Affin Hwang offers new tool to manage volatility


KUALA LUMPUR: Affin Hwang Investment Bank Bhd (Affin Hwang IB), the investment banking arm of Affin Bank Bhd, has launched access to Cboe Volatility Index (VIX) Futures, giving its clientele a tool to hedge against volatility, particularly in the US equity market.

The VIX Index – often referred to as Wall Street’s “fear gauge” – measures expected volatility in the S&P 500 Index over the next 30 days.

The S&P 500 Index tracks 500 of the largest publicly traded companies in the United States. While the VIX Index itself is derived from S&P 500 option prices traded on the Chicago Board Options Exchange, VIX Futures contracts are listed and traded on the Cboe Futures Exchange (CFE).

The launch formalises Affin Hwang IB’s partnership with Cboe Global Markets Inc, which, among others, operates the Chicago Board Options Exchange, the largest US equity options exchange, and oversees the CFE.

Additionally, Affin Hwang IB chief executive officer Hanif Ghulam Mohammed said the collaboration reflects growing interest in volatility-based products, as investors look for alternative ways to manage portfolio risk.

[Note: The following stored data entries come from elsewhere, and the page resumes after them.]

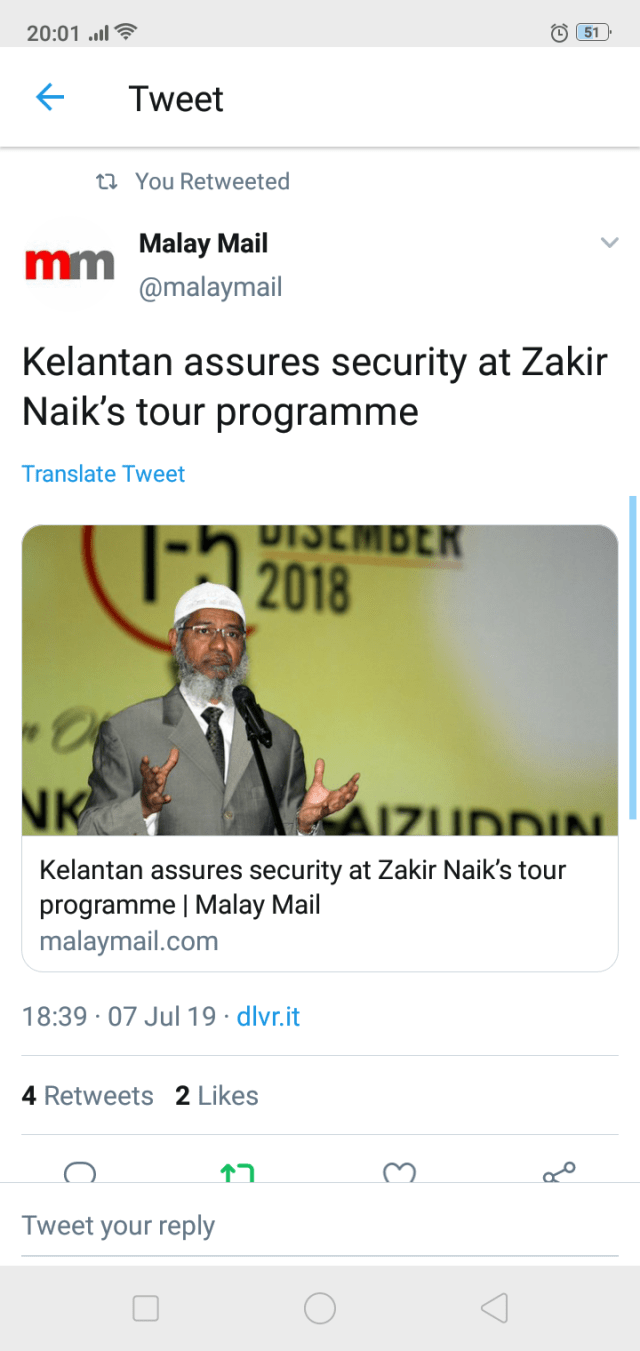Open the dlvr.it source link
Viewport: 640px width, 1351px height.
268,1016
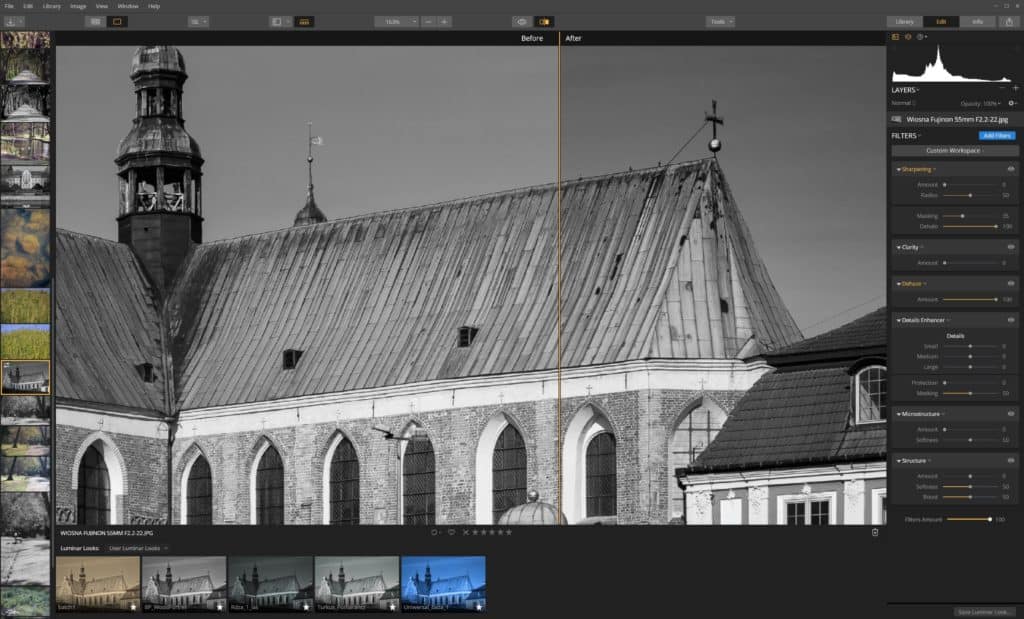Click the Add Filters button
1024x619 pixels.
[996, 135]
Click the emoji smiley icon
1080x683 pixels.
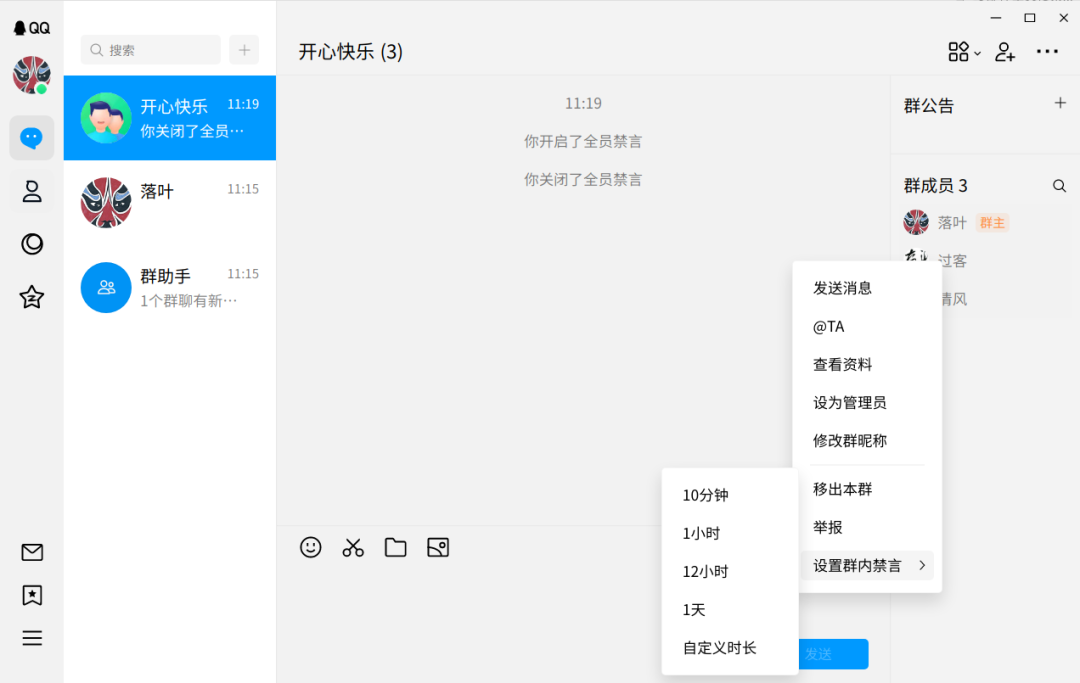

He said the introduction of VIX Futures comes at a “timely” moment, as equity markets face frequent volatility driven by macroeconomic, earnings and geopolitical developments. “We are seeing a lot more volatility in the equity markets, and now investors have an option to hedge their portfolios against that volatility,” he, who assumed his role on Sept 9 last year, said at the launch event yesterday.

Historically, the VIX tends to move inversely to US equities, rising when American stocks fall and easing when markets rally, making it a natural hedge.

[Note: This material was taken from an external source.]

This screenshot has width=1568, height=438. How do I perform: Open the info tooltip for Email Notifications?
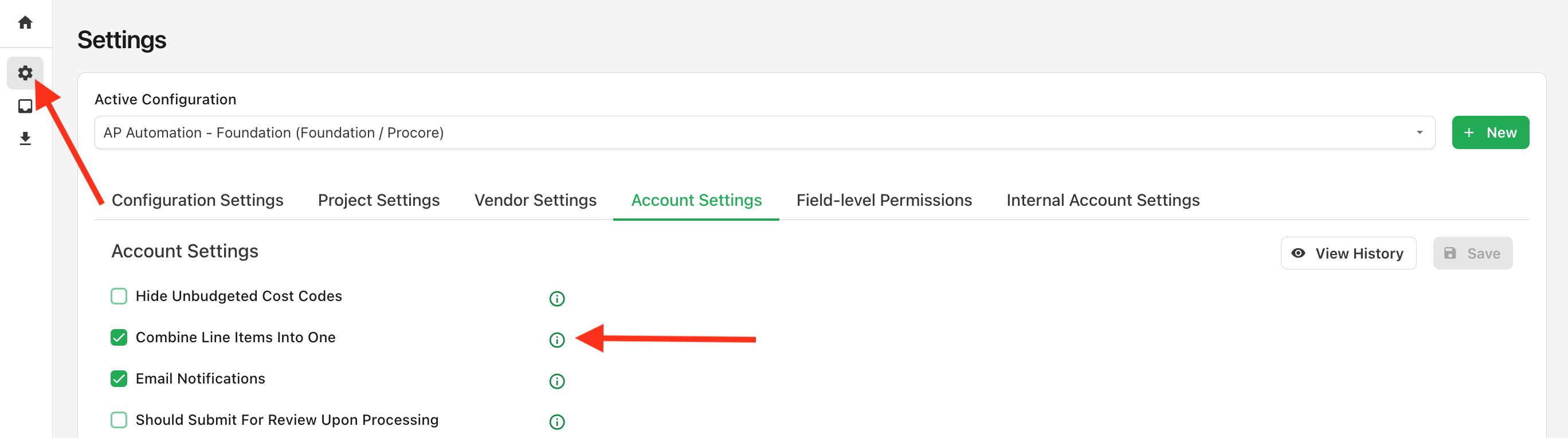[x=556, y=381]
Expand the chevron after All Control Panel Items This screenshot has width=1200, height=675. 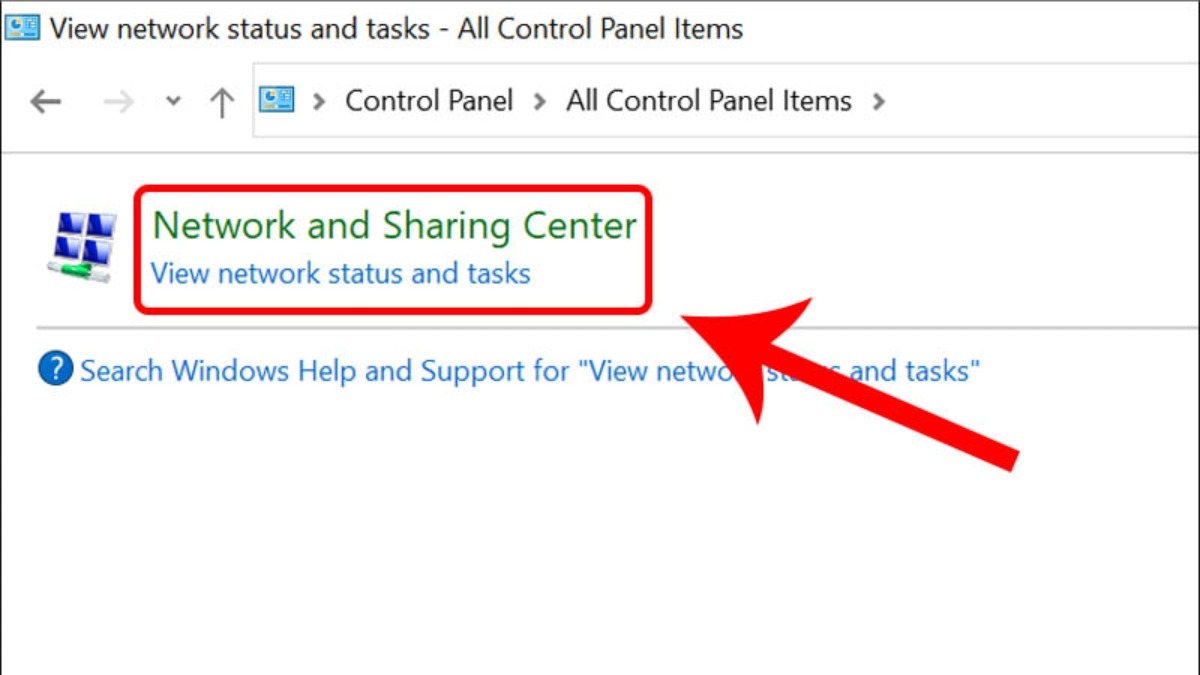(x=879, y=101)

In simple terms, a higher VIX reading signals greater uncertainty in US markets, while a lower reading suggests more stable conditions.

For context, year-to-date, the S&P 500 Index has gained about 1.28%, while the VIX Index fell 1.7% to 14.49 points.

Furthermore, Hanif said this shift towards volatility-based instruments reflects a broader evolution in how portfolios are managed.

“We no longer just have to use directional products – buying and selling equities – to trade,” he said.

“Volatility is an essential component of modern risk management, and VIX is a perfect instrument to allow investors to hedge their portfolios.”

Hanif said the introduction of VIX Futures represents a move into volatility-driven instruments, with more such products, including options on volatility, planned in the pipeline.

“This is about giving investors different alternatives to manage their portfolios, optimise returns and secure those returns for the future,” Hanif added.

While volatility products are relatively new in Malaysia, Hanif noted that demand is well established globally.

Cboe Global Markets head of Asia Pacific derivatives sales Sharon Ang said the VIX Index has become the global benchmark for measuring market sentiment and risk since its introduction in 1993, with VIX Futures launched in 2004.

“In today’s environment, where markets can swing sharply on macro events or geopolitical developments, having a tool to hedge tail risk and diversify portfolios is critical,” she said.

She said VIX Futures are actively traded worldwide, with average daily volumes of about 200,000 contracts in 2025 on the CFE.

Speaking to StarBiz, she said each VIX Futures contract has a multiplier of US$1,000, translating to a notional value of roughly US$15,000 per contract today, depending on the VIX Index level.

“Volatility is often seen as uncertainty, but we view it as an opportunity,” Ang said, adding that VIX Futures also support “event-driven strategies around key market dates.”

For Affin, Hanif said the launch is not just about product expansion but also client growth.

“This is more than a campaign – it is a catalyst,” Hanif said.

“Our objective is to expand our client base, bring in new-to-bank and new-to-product investors, and deepen relationships by cross-selling volatility solutions across futures and equities.”